-- Work to be completed --
Skip the pictures, please, and write out exactly every line from the one containing "Export the sequence" through the end of the listing below.

-- Extracted entries --
•••••
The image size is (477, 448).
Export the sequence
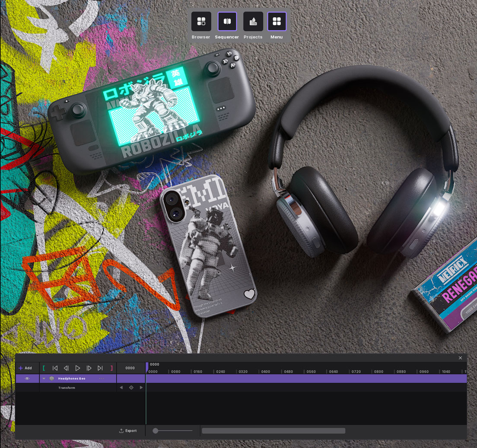[x=128, y=431]
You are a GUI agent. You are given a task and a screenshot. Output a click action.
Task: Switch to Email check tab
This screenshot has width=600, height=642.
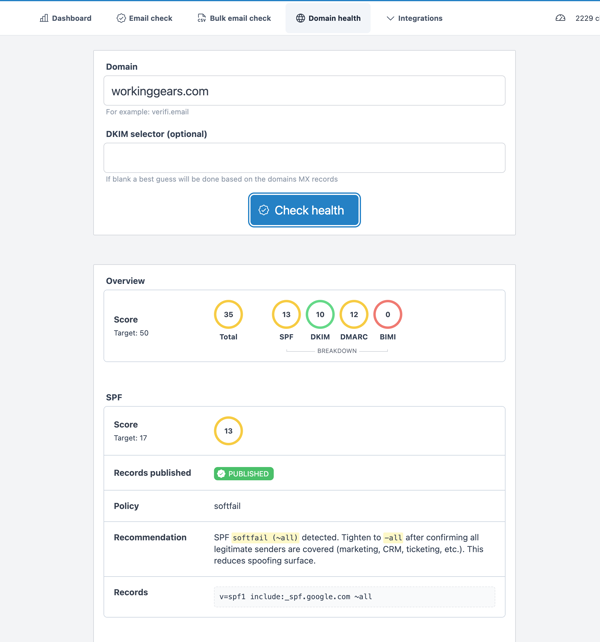(145, 18)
•••••
-- Solution to this task --
Export the sequence
[x=128, y=431]
You are a GUI agent. You are given a task and a screenshot. Output a click action.
Task: Switch to Email check tab
This screenshot has width=600, height=642.
(145, 18)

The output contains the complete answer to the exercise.